# PROBLEM TO SOLVE
State the number of lines in the listing below that contain the word "agent", and nothing besides.

### EXERCISE MATERIALS ###

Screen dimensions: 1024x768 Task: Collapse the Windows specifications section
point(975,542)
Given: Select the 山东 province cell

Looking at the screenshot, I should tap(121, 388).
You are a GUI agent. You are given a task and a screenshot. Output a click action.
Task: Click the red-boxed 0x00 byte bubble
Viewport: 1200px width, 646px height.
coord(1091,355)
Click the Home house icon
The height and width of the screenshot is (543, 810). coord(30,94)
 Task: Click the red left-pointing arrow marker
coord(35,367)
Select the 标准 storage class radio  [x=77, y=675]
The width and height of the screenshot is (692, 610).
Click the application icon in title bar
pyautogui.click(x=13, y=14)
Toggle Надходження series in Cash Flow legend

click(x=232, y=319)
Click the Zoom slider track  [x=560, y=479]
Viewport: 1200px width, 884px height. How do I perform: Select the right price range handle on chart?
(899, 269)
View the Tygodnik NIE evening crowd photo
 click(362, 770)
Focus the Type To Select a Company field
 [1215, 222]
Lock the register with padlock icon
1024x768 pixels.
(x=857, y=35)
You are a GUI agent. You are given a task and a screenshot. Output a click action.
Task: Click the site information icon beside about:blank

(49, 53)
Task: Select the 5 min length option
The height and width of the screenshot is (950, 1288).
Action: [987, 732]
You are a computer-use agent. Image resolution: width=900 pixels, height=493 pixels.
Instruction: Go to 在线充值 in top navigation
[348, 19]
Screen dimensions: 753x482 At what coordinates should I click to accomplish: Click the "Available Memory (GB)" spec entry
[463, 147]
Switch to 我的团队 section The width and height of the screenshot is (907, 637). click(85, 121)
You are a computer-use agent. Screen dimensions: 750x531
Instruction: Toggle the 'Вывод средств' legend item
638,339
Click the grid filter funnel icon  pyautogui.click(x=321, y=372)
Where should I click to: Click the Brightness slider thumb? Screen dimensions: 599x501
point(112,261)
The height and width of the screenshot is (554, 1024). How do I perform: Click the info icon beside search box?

###

# YOUR SOLUTION
4